I recently gave the nappies away to a pregnant friend who is determined to do it, so the £200 I outlaid wasn't a total waste...
posted by goo at 3:35 PM on July 8, 2013


We use cloth with our 13 month old (her daycare allows cloth diapers too). I do laundry about every two days. For the first few weeks after she was born, we used disposables - another friend who used cloth said cleaning the meconium off cloth diapers was kind of difficult. Our baby's umbilical cord stump took a couple of weeks to fall off too, so I didn't want something big and bulky in contact with the stump. We use disposables at night and when going out.

We use the Fuzzibunz hanging diaper pail, on recommendation from the above-mentioned friend. We just got a small garbage bin from the hardware store and put the bag in there, but you can also hang it from a doorknob or hook, no bin needed. You can get two so that when one is in the laundry, you have another on hand.
posted by foxjacket at 6:04 PM on July 8, 2013


Kudoes to you for considering cloth!
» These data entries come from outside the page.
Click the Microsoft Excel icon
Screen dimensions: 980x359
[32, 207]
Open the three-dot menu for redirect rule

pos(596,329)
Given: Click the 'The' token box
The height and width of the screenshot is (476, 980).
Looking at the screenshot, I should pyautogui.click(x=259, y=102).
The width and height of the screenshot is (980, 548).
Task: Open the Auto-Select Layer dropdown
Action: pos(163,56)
I'm a mother of four (grown now) and we had two in diapers for most of the diaper years. I can assure you this is doable. When the diapers line-dry in the sun, they smell wonderful; and I found that taking the time to hang them outside was a reviving break for me. Here's a hint for washing them: Dump the entire diaperpail load into the washer, put in on the rinse and spin cycle first, then use wash cycle. If you do breast feed (and I hope you do!) please consider doing it for more than a year if at all possible. Another hint for overnight use: Cloth diapers will usually hold overnight very well. You may need to experiment with the best way to fold, or double diaper, as your babies grow. Boys need more absorption in the front, girls in the back.
One of our daughters who now lives in Switzerland uses cloth diapers with the covers; she's very satisfied with that approach.
Congratulations on your twins! Parenthood is one of life's greatest joys.